Arkansas is known as the Natural State, and few have been more dedicated to preserving Arkansas in all of its natural beauty than Joe Morgan. Joe passed away last month at age 76.

 Joe was a life-long Arkansan. He studied at Little Rock University—now the University of Arkansas-Little Rock—and he worked for many years as a car dealer for great American companies, like General Motors and Chevrolet. He also served on the Arkansas Motor Vehicle Commission.

But Joe will probably be remembered most for his tireless advocacy on behalf of Arkansas’s natural heritage and environment. Governor Hutchinson appointed Joe to the Arkansas Game and Fish Commission, where he quickly established himself as a champion for Arkansas duck hunters and the wilderness upon which they rely.

Joe hunted and fished in Stuttgart—the duck capital of the world. As a member of the commission, he made it his mission to ensure duck hunting remained a gentleman’s sport and to preserve the hunting grounds he knew and loved so they would be available to future generations of Arkansans.

 He was especially passionate about preserving Bayou Meto Waterfowl Management Area, one of the crown jewels of duck hunting in Arkansas.

He was instrumental in implementing safe-boating regulations to protect hunters and waterfowl populations alike. He imposed time limits on when boats could be out on the water, to preserve the health and sustainability of the duck population. And Joe’s first priority was always to his fellow Arkansans—he pressed for limits on when non-residents could hunt, to ensure that locals were never pushed out of the local hunting spots they grew up with.
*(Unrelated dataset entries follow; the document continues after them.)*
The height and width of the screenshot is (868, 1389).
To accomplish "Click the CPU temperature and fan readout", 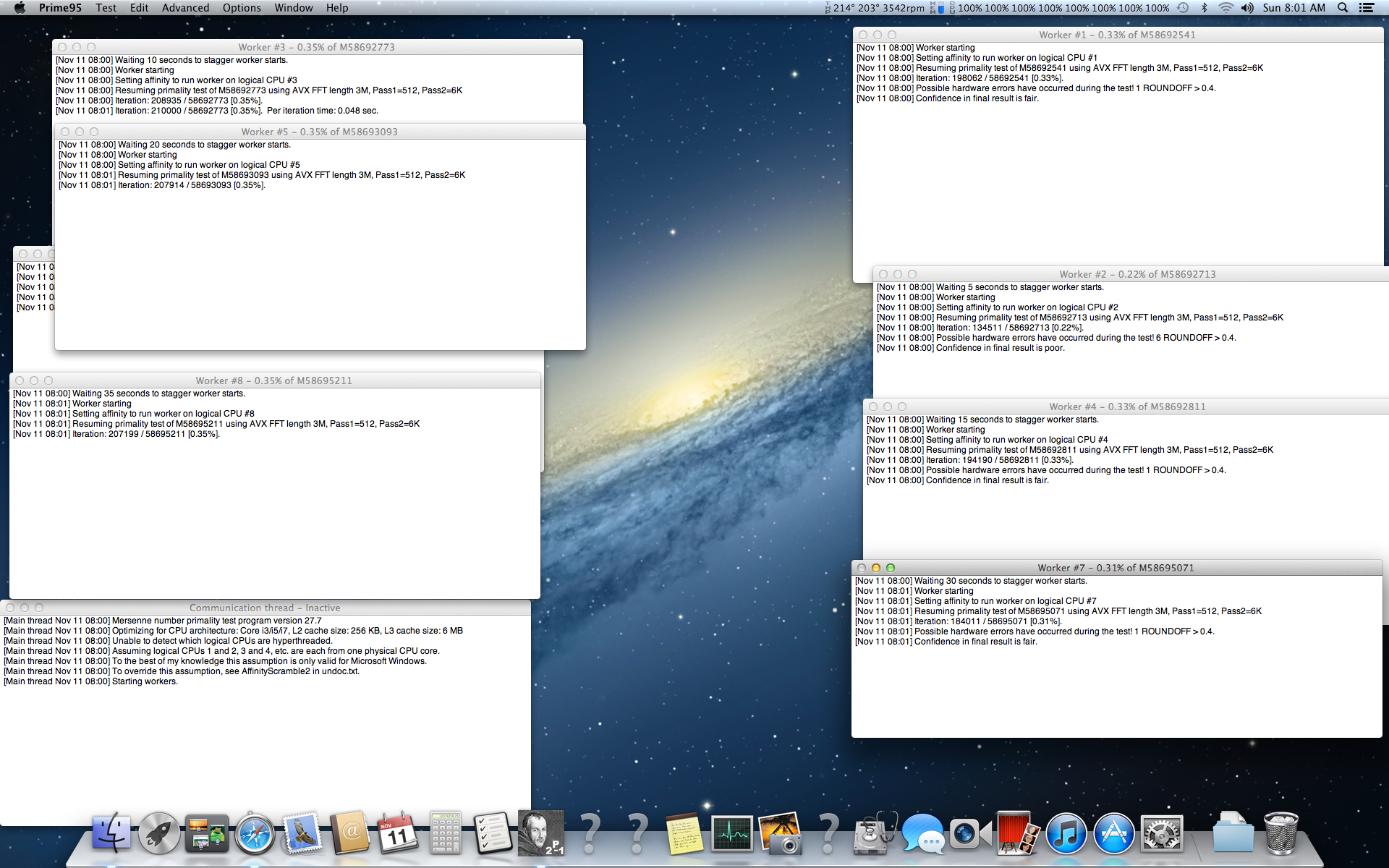I will [x=878, y=8].
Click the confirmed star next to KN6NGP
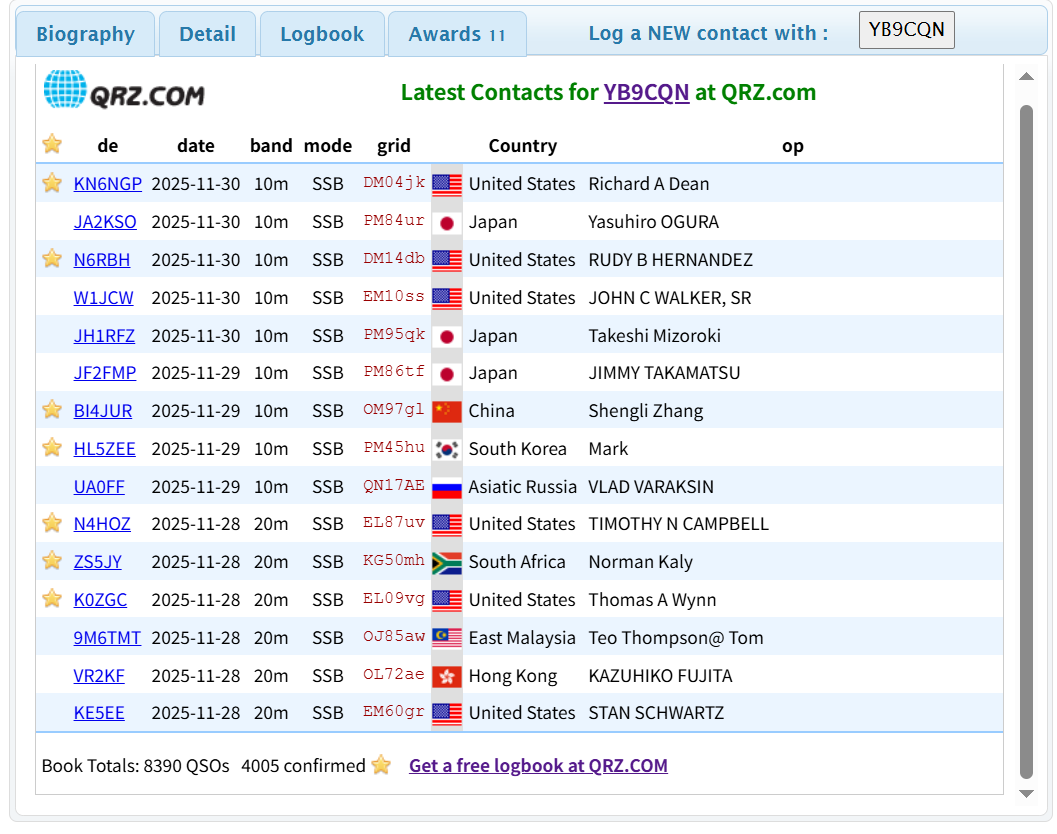The image size is (1057, 834). click(x=52, y=183)

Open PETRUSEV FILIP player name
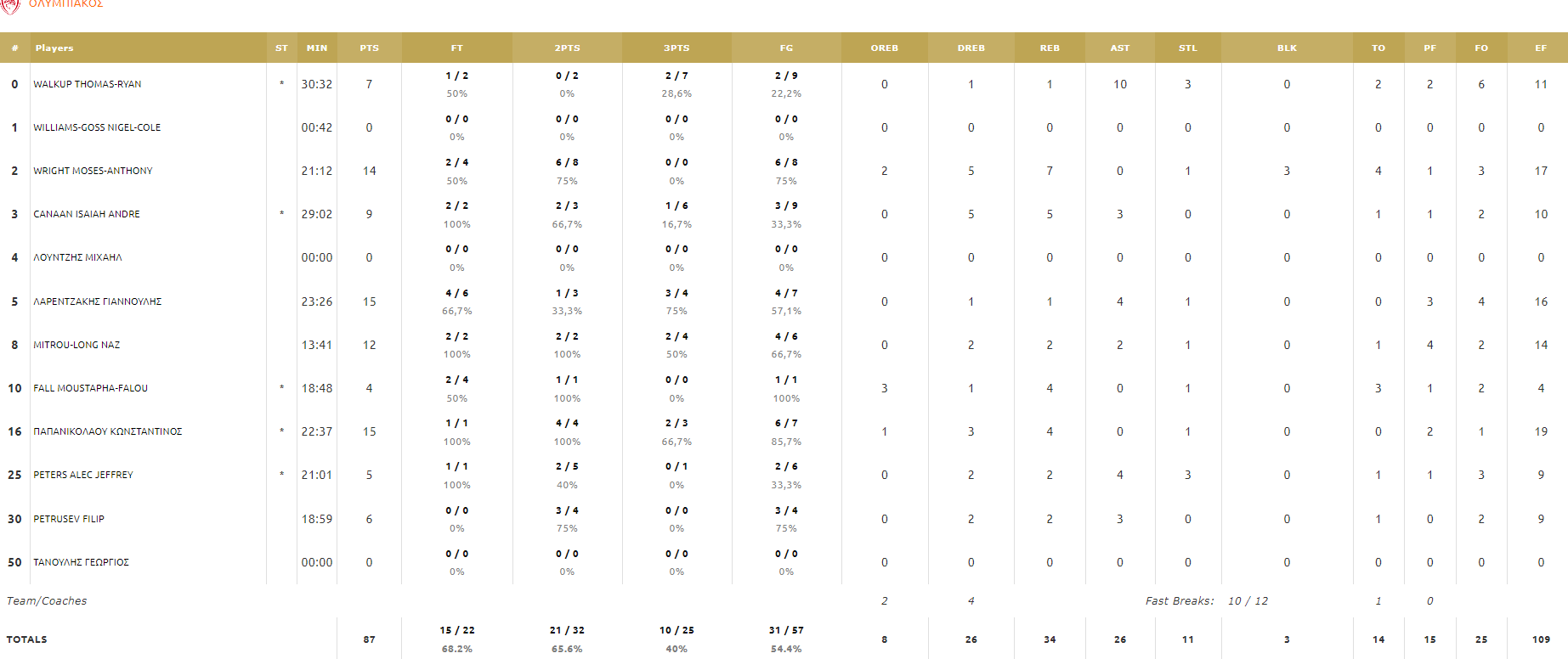(x=69, y=519)
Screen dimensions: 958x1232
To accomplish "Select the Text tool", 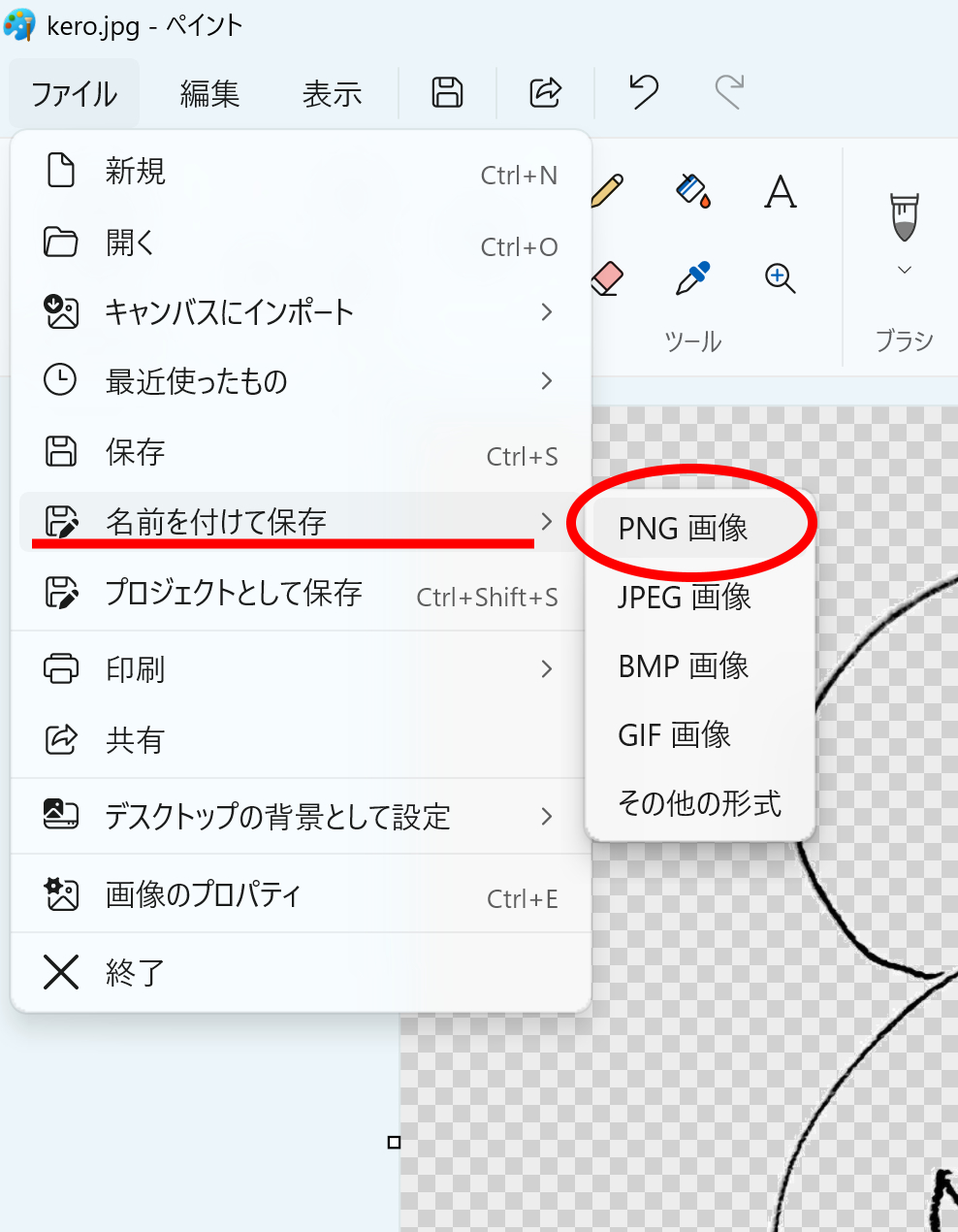I will coord(780,192).
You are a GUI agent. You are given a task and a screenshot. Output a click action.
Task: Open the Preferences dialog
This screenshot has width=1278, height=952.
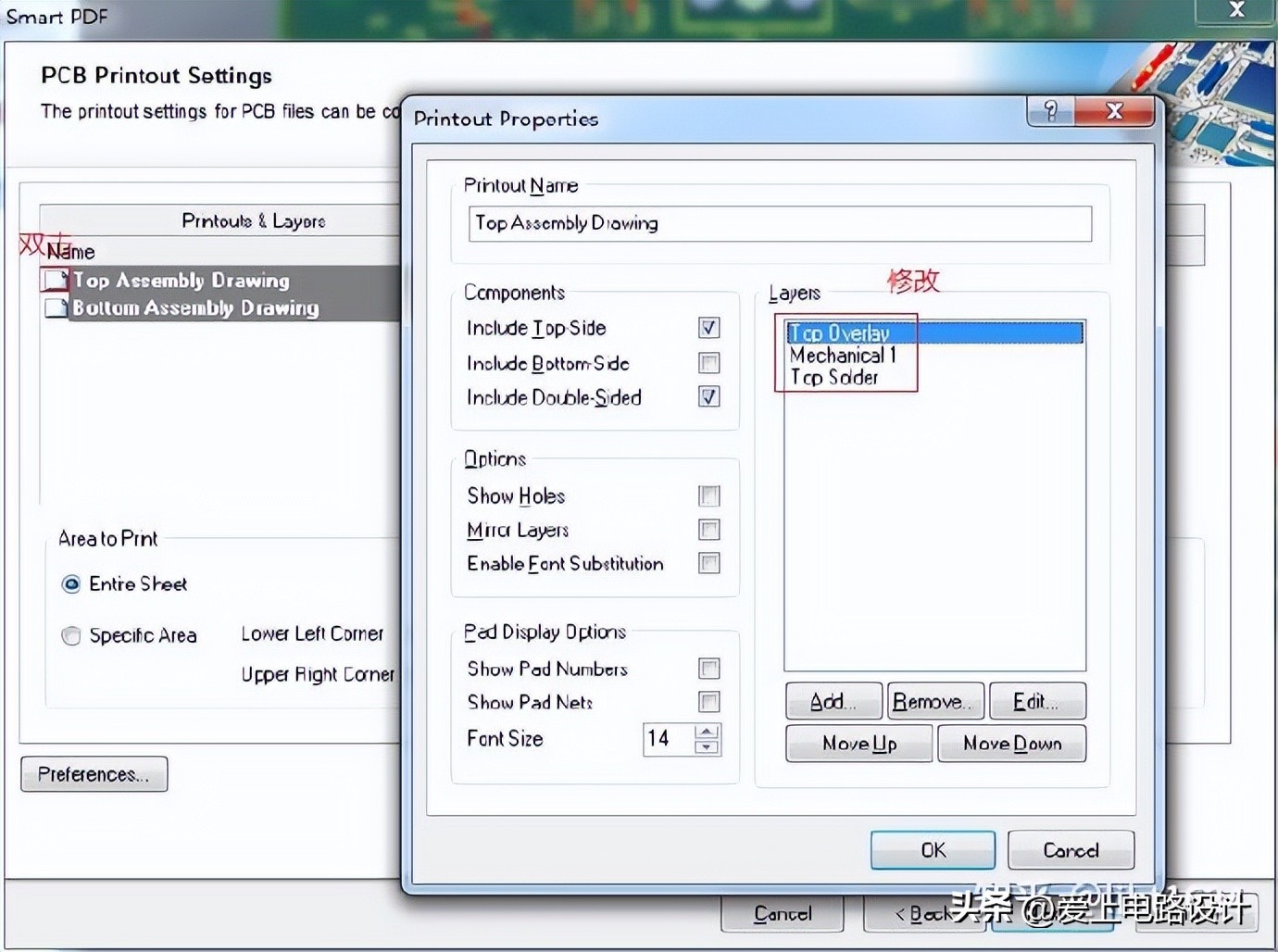tap(93, 774)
Joe’s fellow commissioners will remember him as a dogged defender of hunting and fishing in Arkansas. His wife of 56 years, Judy, and his son, Brett, will remember him as a loving husband and father who was always ready with a joke—and always ready for a good shoot, a round of golf, or even a jaunt in his trusty Cessna 182.

As for me, I’ll remember Joe as a friend.

I met Joe in my early campaigns and we became fast friends. We talked and texted often—he even hosted me with friends in North Carolina to speak about Republican politics.

Joe Morgan may have left us, but he left his heart in Arkansas—in the well-stocked, flooded timber of Bayou Meto, which he helped to preserve.

In a fitting tribute to his legacy, Joe passed away on the opening day of duck hunting in Arkansas.

 Every hunter who enjoys Arkansas’s natural beauty this season—and every season in the future—can thank Joe for the experience. May he rest in peace.